The Exposure Triangle – 31 Days To Better Photography

First, there is The Exposure Triangle. It balances all things. Makes things right in the Universe. Or maybe it is just a handy metaphor.

To be honest, the Exposure Triangle, to me, is better explained as two Teeter-Totters, which isn’t nearly as sexy as a triangle. What the Exposure Triangle is trying to tell you, is there are three things which have an impact on proper exposure of an image on film or on a camera sensor:

We’ll be going over each of those in more detail in the following days, so for now let me make this hopefully short and to the point.

Shutter Speed – This, essentially, how fast your camera blinks. Remember the days of film and how you were never, ever, ever, ever supposed to open the back of the camera while the film was loaded? That’s because film is set to react to light and if you don’t control how much light hits it, it freaks out and exposes EVERYTHING. There’s no need for a triangle at that point. And at the time, there was usually only a need for cursing because too much light killed that roll of film. So the shutter does the blinking of the camera. Everything is dark inside the camera and then “BLINK”, the shutter lets in how ever much light it is told to. More on this tomorrow.

■ **Data segment**:

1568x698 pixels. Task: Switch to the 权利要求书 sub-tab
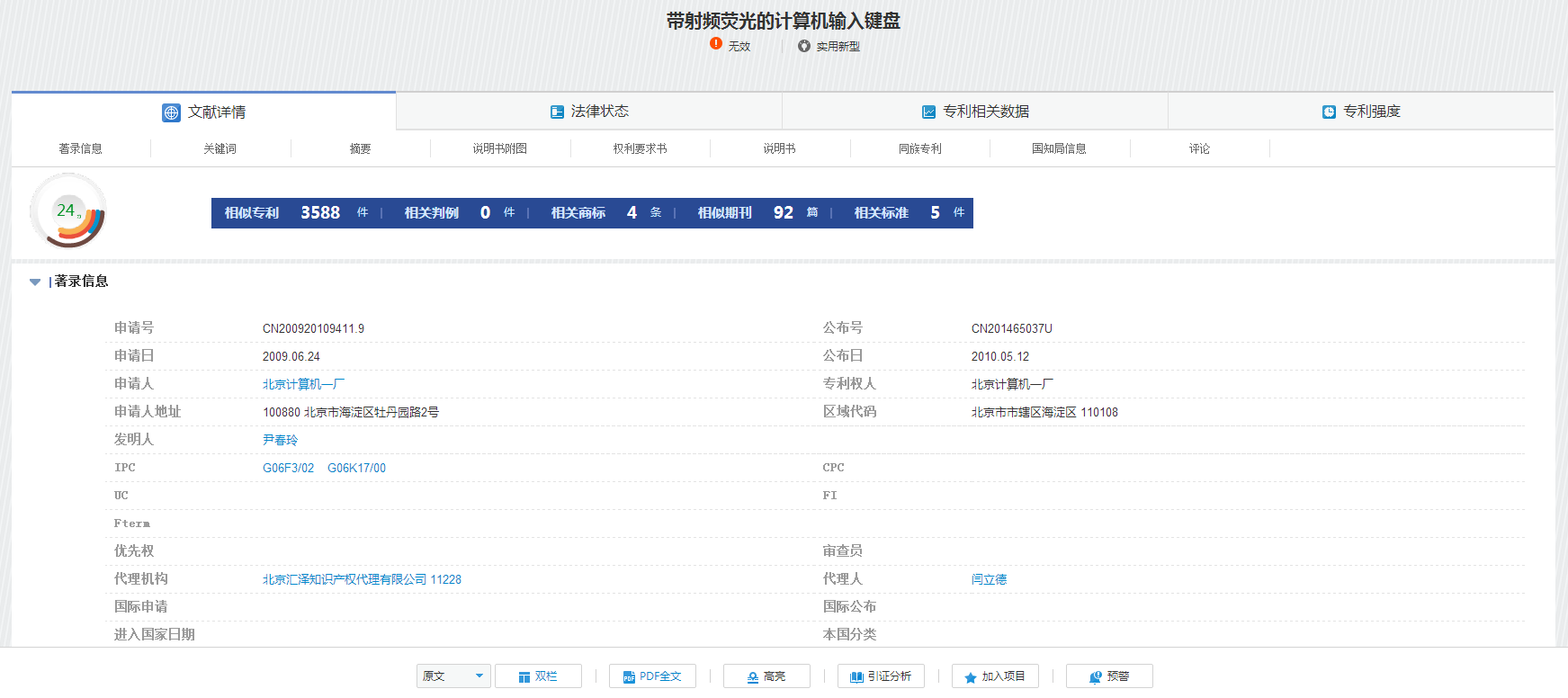click(x=640, y=148)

■ **Description of the task**: Please quote everything from "We’ll be going" down to "on this tomorrow." in the exposure triangle passage. Rely solely on the exposure triangle passage, not on the data.

■ **Exercise result**:
We’ll be going over each of those in more detail in the following days, so for now let me make this hopefully short and to the point.

Shutter Speed – This, essentially, how fast your camera blinks. Remember the days of film and how you were never, ever, ever, ever supposed to open the back of the camera while the film was loaded? That’s because film is set to react to light and if you don’t control how much light hits it, it freaks out and exposes EVERYTHING. There’s no need for a triangle at that point. And at the time, there was usually only a need for cursing because too much light killed that roll of film. So the shutter does the blinking of the camera. Everything is dark inside the camera and then “BLINK”, the shutter lets in how ever much light it is told to. More on this tomorrow.